::: Supplied information :::
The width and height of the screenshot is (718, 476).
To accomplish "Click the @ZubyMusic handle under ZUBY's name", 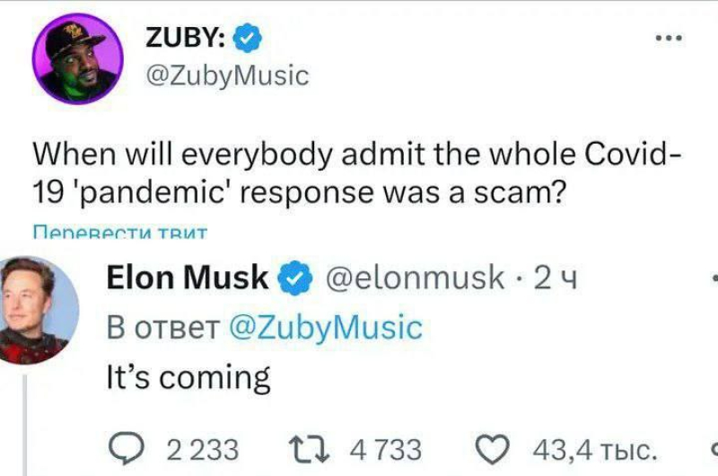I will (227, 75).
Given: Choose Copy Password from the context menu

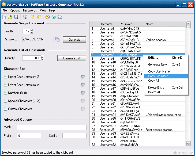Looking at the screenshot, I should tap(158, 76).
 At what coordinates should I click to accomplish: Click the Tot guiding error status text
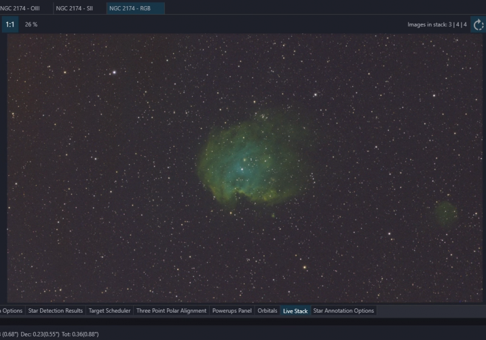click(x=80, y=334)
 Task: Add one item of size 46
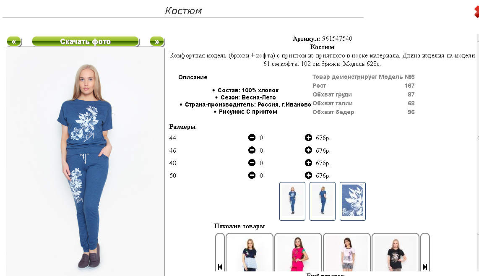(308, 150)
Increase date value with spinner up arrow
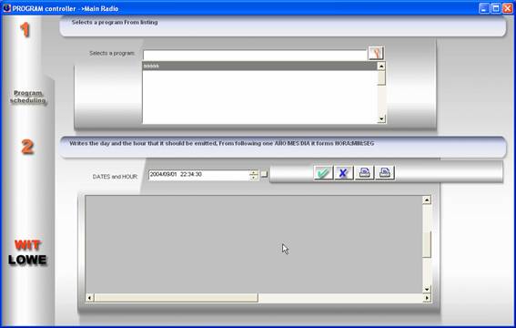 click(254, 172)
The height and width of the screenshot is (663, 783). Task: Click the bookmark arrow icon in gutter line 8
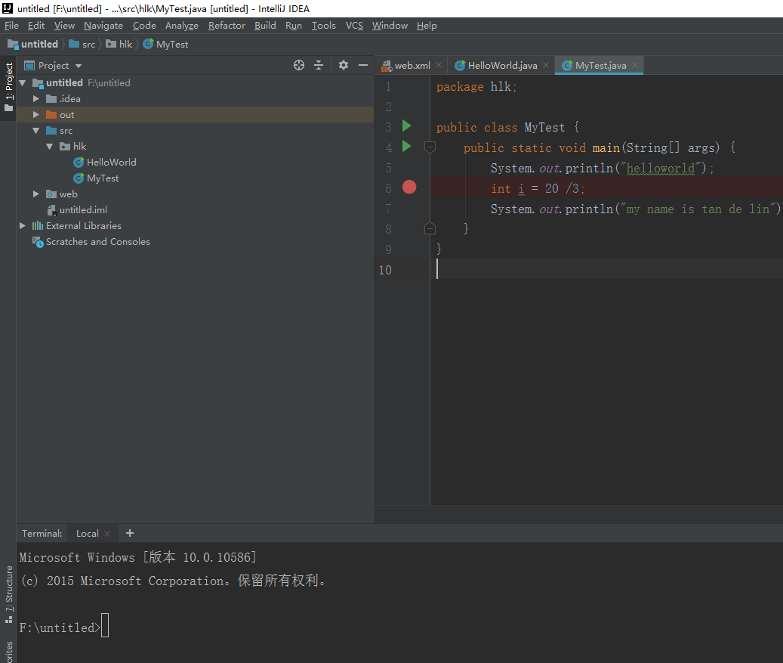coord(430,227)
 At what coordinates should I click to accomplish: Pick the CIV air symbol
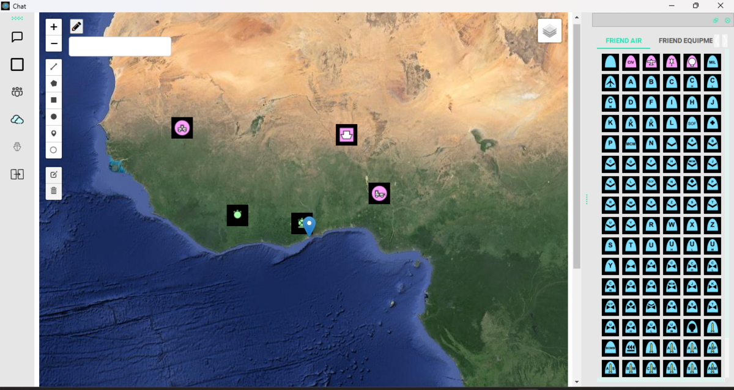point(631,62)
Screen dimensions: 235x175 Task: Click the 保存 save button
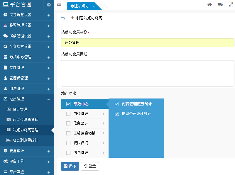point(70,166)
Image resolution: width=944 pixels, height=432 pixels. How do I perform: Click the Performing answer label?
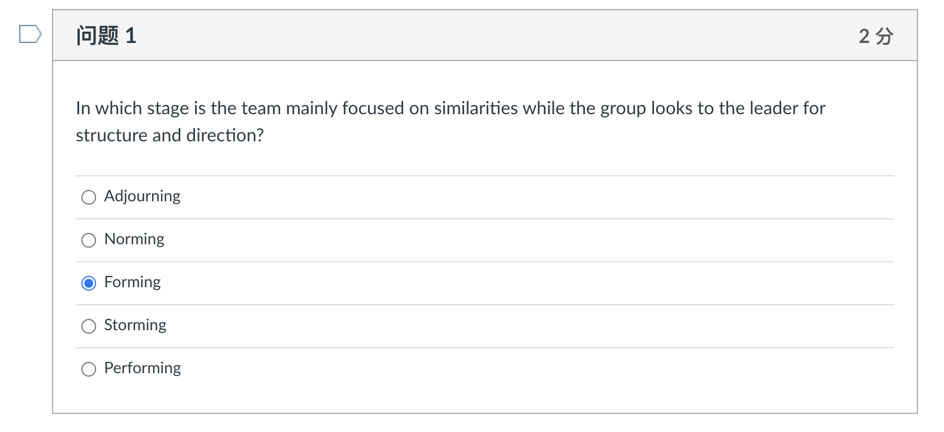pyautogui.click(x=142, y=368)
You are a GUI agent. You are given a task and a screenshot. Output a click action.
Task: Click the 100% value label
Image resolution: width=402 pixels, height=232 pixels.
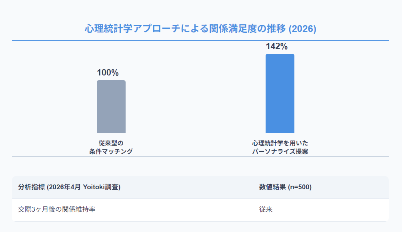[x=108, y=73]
:::
(What the task requires) Write out, please, the lines of the listing above from the one with "The height and" through the very last, exactly as given and with no pictures.

(Task response)
The height and width of the screenshot is (663, 783). Task: Click the bookmark arrow icon in gutter line 8
coord(430,227)
 At what coordinates should I click to accomplish: Pick the CIV air symbol
point(631,62)
Screen dimensions: 235x175 Task: Click the 保存 save button
point(70,166)
Image resolution: width=944 pixels, height=432 pixels. How do I perform: Click the Performing answer label?
pyautogui.click(x=142, y=368)
You are a GUI agent. You are given a task and a screenshot. Output a click action.
Task: Click the 100% value label
Image resolution: width=402 pixels, height=232 pixels.
[x=108, y=73]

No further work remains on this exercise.